Stored data entries

····················

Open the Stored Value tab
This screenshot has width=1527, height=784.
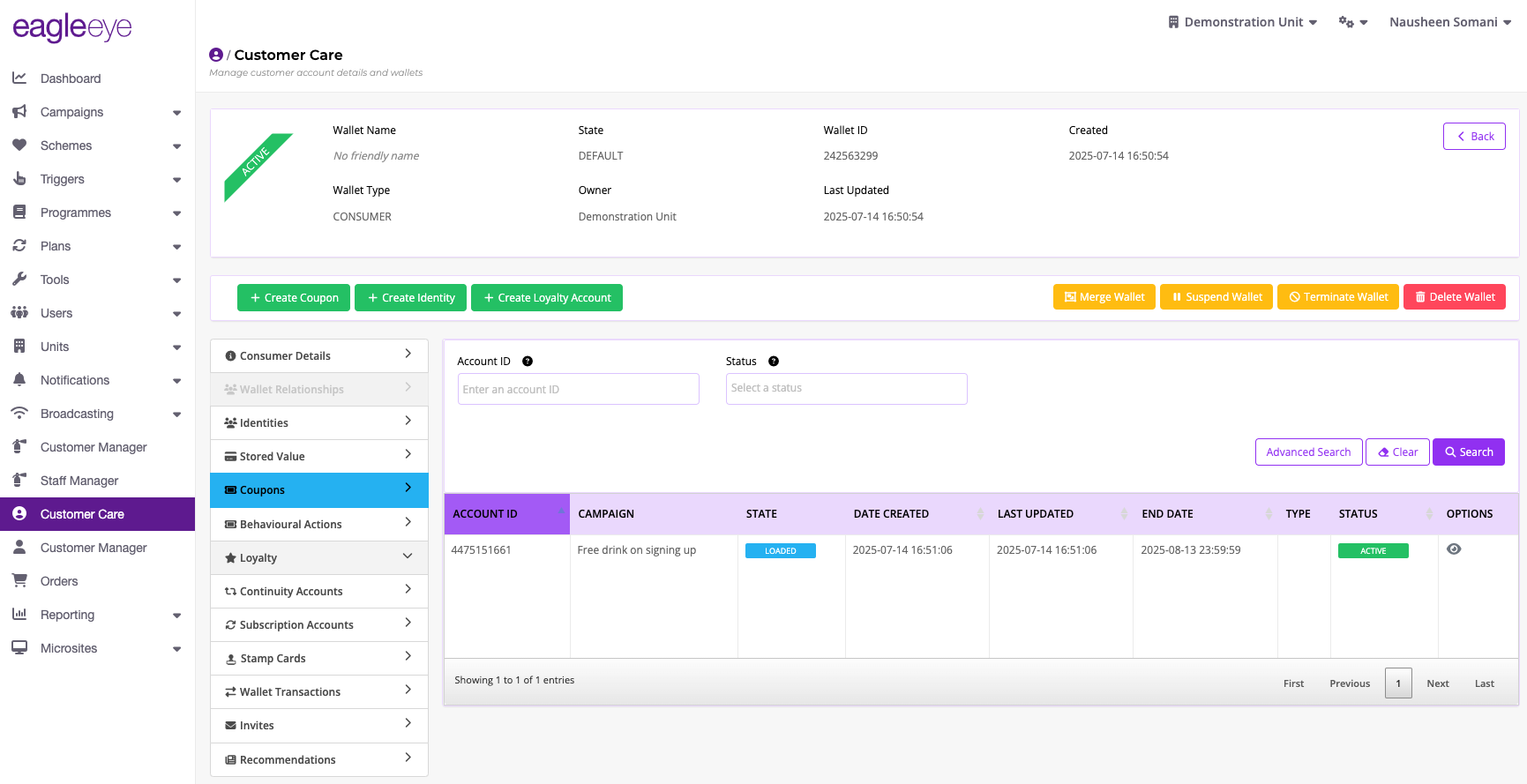(x=319, y=456)
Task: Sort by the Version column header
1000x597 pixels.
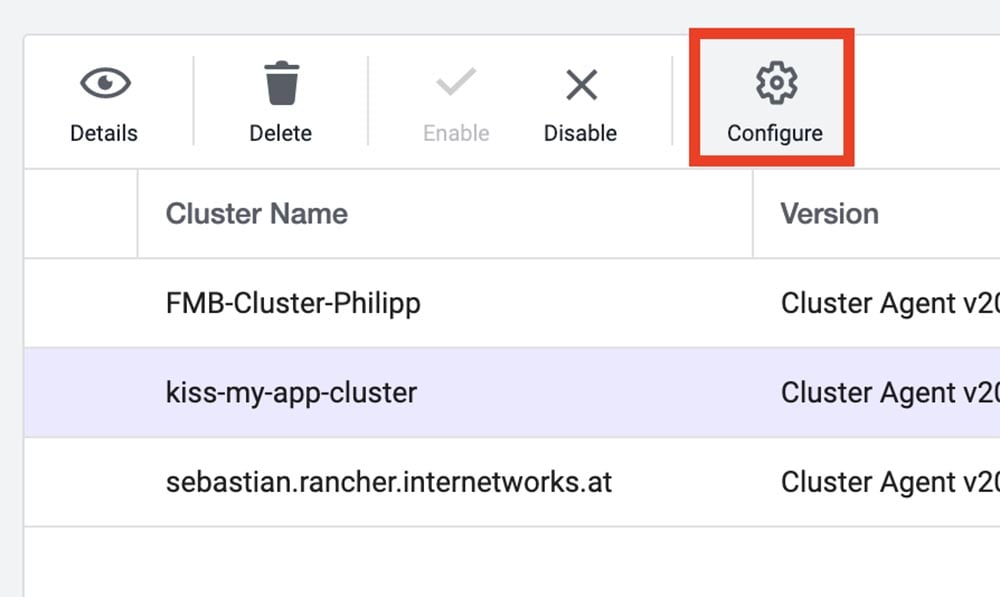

····················

Exercise prompt →
Please quote the records above exactly, beginning at the line that contains "Task: Sort by the Version column header" and ending at their last line. Leave the pictures out.

Exercise result →
Task: Sort by the Version column header
1000x597 pixels.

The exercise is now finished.